Родился я и провел первое детство в деревне Ясной Поляне. Матера своей я совершенно не помню. Мне было 1 1/2 года, когда она скончалась. По странной случайности не осталось ни одного ее портрета, так что как реальное физическое существо я не могу себе представить ее. Я отчасти рад этому, потому что в представлении моем о ней есть только ее духовный облик, и все, что я знаю о ней, все прекрасно, и я думаю - не оттого только, что все, говорившие мне про мою мать, старались говорить о ней только хорошее, но потому, что действительно в ней было очень много этого хорошего.

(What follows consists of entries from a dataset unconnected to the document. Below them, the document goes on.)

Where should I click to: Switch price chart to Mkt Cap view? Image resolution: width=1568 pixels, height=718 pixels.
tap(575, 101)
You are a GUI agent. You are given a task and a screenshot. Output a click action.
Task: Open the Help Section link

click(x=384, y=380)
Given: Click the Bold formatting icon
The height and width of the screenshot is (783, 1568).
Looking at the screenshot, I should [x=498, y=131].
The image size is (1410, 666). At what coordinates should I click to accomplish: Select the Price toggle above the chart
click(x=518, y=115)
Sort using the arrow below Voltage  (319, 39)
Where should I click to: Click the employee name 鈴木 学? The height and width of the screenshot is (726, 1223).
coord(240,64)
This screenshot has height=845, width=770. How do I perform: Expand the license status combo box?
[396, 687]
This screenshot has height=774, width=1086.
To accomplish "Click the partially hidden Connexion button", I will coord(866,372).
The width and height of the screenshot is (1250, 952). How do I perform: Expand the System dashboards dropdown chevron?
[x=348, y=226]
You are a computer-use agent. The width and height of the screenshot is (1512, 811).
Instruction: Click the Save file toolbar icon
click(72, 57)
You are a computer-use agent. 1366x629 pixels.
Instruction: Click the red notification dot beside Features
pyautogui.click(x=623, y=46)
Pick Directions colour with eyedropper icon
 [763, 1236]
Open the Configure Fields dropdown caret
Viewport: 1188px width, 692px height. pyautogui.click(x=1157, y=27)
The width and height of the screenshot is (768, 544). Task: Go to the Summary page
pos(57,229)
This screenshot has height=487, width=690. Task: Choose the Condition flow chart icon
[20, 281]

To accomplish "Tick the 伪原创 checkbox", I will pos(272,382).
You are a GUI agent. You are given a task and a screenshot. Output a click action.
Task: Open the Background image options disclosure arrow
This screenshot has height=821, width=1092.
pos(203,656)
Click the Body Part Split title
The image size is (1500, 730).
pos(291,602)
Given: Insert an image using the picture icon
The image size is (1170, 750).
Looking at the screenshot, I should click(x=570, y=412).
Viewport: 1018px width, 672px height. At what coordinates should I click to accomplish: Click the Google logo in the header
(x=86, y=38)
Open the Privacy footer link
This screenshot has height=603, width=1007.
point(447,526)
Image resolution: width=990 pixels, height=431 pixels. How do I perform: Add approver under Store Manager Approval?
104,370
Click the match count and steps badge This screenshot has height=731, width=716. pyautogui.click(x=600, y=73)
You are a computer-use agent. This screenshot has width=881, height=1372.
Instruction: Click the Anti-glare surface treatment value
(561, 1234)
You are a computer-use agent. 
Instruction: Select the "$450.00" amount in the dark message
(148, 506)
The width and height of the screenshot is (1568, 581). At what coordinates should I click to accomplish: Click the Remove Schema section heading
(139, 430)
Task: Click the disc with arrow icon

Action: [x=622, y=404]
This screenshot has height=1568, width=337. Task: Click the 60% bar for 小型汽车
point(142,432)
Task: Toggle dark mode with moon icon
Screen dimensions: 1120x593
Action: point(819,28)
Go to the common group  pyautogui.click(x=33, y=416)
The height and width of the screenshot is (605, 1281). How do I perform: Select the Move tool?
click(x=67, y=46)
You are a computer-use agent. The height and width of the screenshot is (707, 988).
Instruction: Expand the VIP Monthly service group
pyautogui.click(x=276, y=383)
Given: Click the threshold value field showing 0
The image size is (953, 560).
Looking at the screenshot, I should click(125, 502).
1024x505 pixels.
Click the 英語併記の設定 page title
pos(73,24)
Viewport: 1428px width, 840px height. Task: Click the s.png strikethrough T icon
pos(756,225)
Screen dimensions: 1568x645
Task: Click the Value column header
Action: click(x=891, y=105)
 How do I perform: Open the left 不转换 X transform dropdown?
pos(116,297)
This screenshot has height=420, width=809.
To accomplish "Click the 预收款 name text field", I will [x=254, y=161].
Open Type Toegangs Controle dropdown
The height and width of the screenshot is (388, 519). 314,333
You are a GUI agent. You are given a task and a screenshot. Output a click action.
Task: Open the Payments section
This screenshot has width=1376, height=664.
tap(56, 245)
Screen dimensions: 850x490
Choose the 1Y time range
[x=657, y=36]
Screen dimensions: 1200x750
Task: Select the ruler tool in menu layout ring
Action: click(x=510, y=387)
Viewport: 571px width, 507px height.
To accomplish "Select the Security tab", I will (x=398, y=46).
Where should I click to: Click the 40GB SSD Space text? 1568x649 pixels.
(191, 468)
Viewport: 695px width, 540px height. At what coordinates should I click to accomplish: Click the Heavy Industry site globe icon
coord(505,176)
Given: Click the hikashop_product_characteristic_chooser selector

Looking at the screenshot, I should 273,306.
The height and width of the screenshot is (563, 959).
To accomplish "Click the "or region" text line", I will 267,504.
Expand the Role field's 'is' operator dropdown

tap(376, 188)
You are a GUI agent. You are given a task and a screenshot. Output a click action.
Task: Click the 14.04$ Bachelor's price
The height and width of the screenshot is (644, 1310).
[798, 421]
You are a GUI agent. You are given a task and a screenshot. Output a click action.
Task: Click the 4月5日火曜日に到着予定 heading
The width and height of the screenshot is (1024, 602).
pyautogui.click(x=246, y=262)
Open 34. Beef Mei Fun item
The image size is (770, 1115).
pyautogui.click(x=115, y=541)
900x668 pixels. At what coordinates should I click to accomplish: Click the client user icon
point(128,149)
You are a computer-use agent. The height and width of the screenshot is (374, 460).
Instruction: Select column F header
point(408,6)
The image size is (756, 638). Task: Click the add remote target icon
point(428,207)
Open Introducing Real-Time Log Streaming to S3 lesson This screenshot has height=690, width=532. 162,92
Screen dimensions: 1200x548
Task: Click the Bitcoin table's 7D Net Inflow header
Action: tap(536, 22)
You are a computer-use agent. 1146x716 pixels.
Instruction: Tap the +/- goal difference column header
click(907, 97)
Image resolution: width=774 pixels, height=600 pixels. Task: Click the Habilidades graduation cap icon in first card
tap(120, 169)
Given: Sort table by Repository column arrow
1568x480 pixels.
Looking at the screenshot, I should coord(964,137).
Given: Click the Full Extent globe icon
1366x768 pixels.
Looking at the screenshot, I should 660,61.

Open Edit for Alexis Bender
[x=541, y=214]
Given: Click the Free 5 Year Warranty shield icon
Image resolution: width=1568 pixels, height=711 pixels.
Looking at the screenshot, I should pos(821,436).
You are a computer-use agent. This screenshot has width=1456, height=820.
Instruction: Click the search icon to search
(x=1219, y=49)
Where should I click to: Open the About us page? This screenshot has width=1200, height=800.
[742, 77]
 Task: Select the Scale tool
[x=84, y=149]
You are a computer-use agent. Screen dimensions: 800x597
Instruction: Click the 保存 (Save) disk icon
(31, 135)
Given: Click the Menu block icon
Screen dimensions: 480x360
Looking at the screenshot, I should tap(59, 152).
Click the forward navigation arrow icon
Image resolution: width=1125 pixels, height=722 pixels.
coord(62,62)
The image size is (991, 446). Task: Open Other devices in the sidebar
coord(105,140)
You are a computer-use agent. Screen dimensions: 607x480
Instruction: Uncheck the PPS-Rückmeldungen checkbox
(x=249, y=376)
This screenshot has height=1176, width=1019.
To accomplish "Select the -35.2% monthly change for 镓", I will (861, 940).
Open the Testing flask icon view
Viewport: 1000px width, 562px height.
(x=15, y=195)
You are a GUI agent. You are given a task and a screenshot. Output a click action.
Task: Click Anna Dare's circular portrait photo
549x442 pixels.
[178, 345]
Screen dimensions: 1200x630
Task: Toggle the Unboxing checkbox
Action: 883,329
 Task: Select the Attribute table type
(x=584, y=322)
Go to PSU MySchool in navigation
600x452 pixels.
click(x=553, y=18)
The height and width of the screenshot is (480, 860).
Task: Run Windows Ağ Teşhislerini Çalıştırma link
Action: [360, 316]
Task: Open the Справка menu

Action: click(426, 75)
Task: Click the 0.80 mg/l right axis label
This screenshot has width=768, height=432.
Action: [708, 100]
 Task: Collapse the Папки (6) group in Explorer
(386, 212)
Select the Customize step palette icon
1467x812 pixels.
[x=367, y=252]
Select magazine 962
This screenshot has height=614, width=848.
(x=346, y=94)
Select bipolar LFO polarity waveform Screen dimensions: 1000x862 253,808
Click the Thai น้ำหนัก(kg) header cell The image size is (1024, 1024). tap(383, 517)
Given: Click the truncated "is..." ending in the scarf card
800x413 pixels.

Впрочем, не только моя мать, но и все окружавшие мое детство лица - от отца до кучеров - представляются мне исключительно хорошими людьми. Вероятно, мое чистое детское любовное чувство, как яркий луч, открывало мне в людях (они всегда есть) лучшие их свойства, и то, что все люди эти казались мне исключительно хорошими, было гораздо больше правды, чем то, когда я видел одни их недостатки. Мать моя была нехороша собой и очень хорошо образована для своего времени. Она знала, кроме русского, - которым она, противно принятой тогда русской безграмотности, писала правильно, - четыре языка: французский, немецкий, английский и итальянский, - и должна была быть чутка к художеству, она хорошо играла на фортепьяно, и сверстницы ее рассказывали мне, что она была большая мастерица рассказывать завлекательные сказки, выдумывая их по мере рассказа. Самое же дорогое качество ее было то, что она, по рассказам прислуги, была хотя и вспыльчива, но сдержанна. "Вся покраснеет, даже заплачет, - рассказывала мне ее горничная, - но никогда не скажет грубого слова". Она и не знала их.